The women stood frozen, eyes wide, faces pale.
“Did you hear?” Trish asked. “Catch her when I cut her loose.”
“Not me,” Dava said, backing away from the door.
“Me either,” Whay said. “That’s not my responsibility. I’m not medical.”
“Catch her?” the other woman at the door said weakly. “As in, you mean, touch her? Dead like she is?”
Trish hesitated, cutters on the wire. “It’s just a dead person. Meat and bone. What’s the matter? Haven’t you ever seen a dead person before?”
They were all shaking their heads, eyes wide.
“Oh, for the love of pus.” Trish clipped the wire, Gautamanandas’ body dropped to the floor in a loose-limbed series of thumps.
The women screamed, hands to faces, mouths open.
Trish reholstered her multitool. “Trust me, she didn’t feel a thing.”
Another of the women turned, bent double, and threw up.
Trish stared up at the loop of wire left on the dome strut. Considered untying it; then decided to leave it in place as a reminder to the others.
She jumped down, grabbed Gautamanandas’ arms, and pulled her out straight; the woman’s head came flopping along, held on only by the ligaments.
“God, you people are heartless and cold,” Dava whispered through tears. “She was my friend.”
“This is Donovan. Chances are that you’ll bury a lot of friends. Or that they’re going to bury you. Assuming you’re lucky enough to be a corpse instead of a pile of quetzal shit.”

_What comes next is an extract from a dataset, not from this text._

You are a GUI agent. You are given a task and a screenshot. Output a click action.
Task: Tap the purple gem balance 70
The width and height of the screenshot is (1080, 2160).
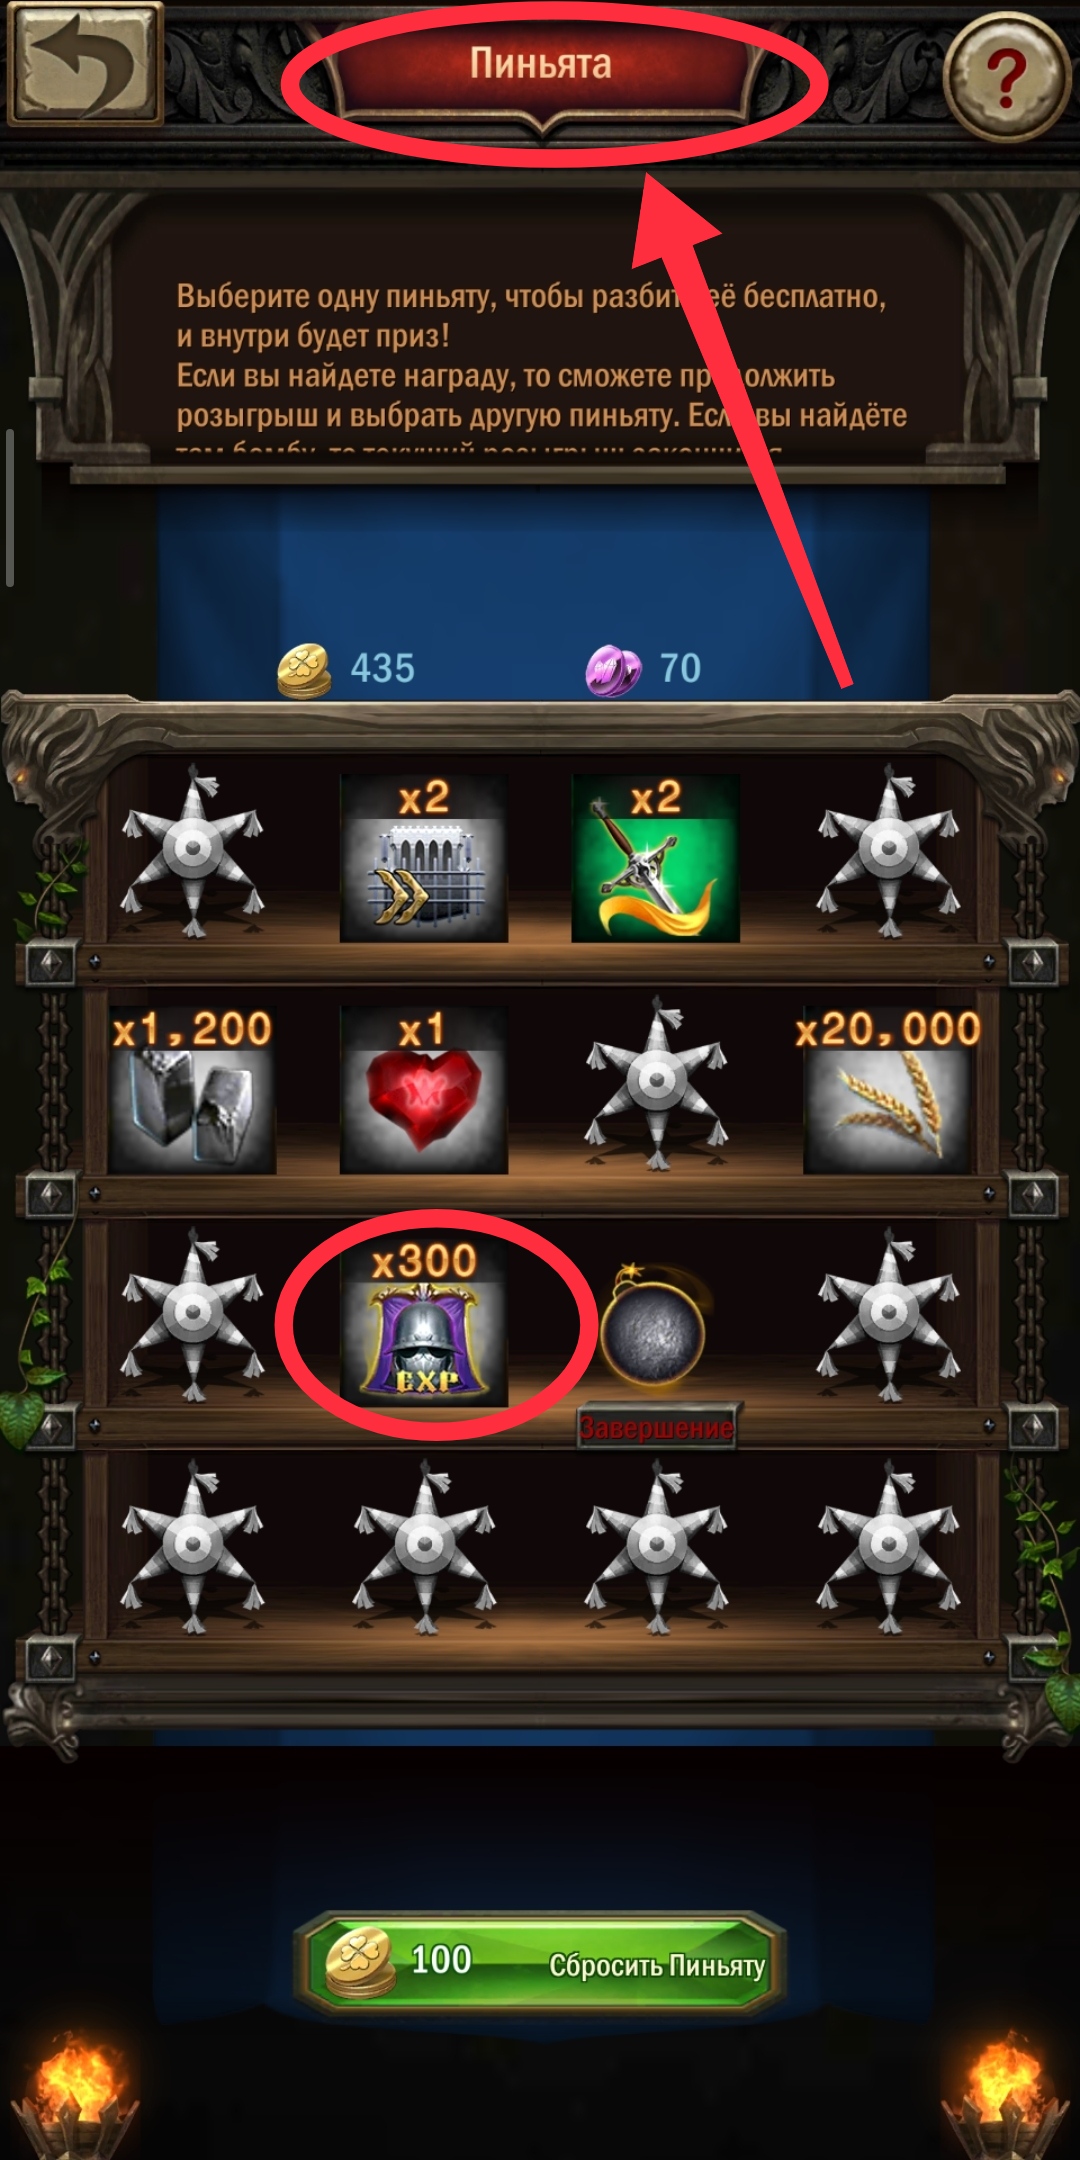click(643, 669)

Something had changed in Gopi Dava’s eyes—a half-panicked resolve forming there. “We’re not going to live like this.”
“How are you going to live?” Trish asked absently as she hauled the corpse around and pointed it at the door.
“Take matters into our own hands, that’s what.”
“Uh huh, thinking of taking over Port Authority? Some folks here might object to that. And that snotty Supervisor Aguila has her marines. Which—as that maggot Dan Wirth would say—is the ultimate trump card in the deck.” She looked up from where she gripped the dead woman’s clothing. “Any of you going to help me with her?”
She met stares laced with hatred and disgust.
“All right then, move please.” She gave the corpse a tug, sliding it across the floor, smearing u
rine in the process.
Gautamanandas bumped and flopped her way across the threshold and out onto the dirt, the women scattering from her path.
Trish straightened and thumbed her mic. “Two Spots? Got a body. Dome sixty-four. Female. Name of Indu Gautamanandas. Send the hearse if you will.”
“Roger that. I’ll send word to old man Han Chow. Um, I was just about to give you a call. Inga’s. Two Skulls got into it. Some sort of dispute. Someone pulled a knife. One guy’s on the floor. You want to check into it?”
“Sure. On my way.” She straightened. “Wagon’s on the way to pick her up. As her friends, you want to follow along? Help with the burial? Maybe say a few words?”
The women, wordless, just stared at her as if she were some sort of loathsome monster.
“All right, fine. Look, I’ve got to go break up a fight between Skulls.” She turned, trotting toward Inga’s.
God, what was wrong with the soft meat? They were killing themselves faster than Donovan could.
And it’s going to be trouble in the end.
She remembered Dava’s words: “Take matters into our own hands.”
46
Talina and Cap gave up on the canoe at the first rapids. It had been hard enough paddling upriver along the Briggs River’s eddies and currents; they’d had to struggle to keep out of the river’s main thread.
Talina squinted against the mist as pounding plumes of water hammered down onto the rocks. Something about the streaming water reminded her of muscles that flexed and strained, only to surrender to a white froth of sound and spray.
“Quite a sight, wouldn’t you say?” Cap shouted into her ear. “But looking at these cliffs, it’ll be hell to portage.”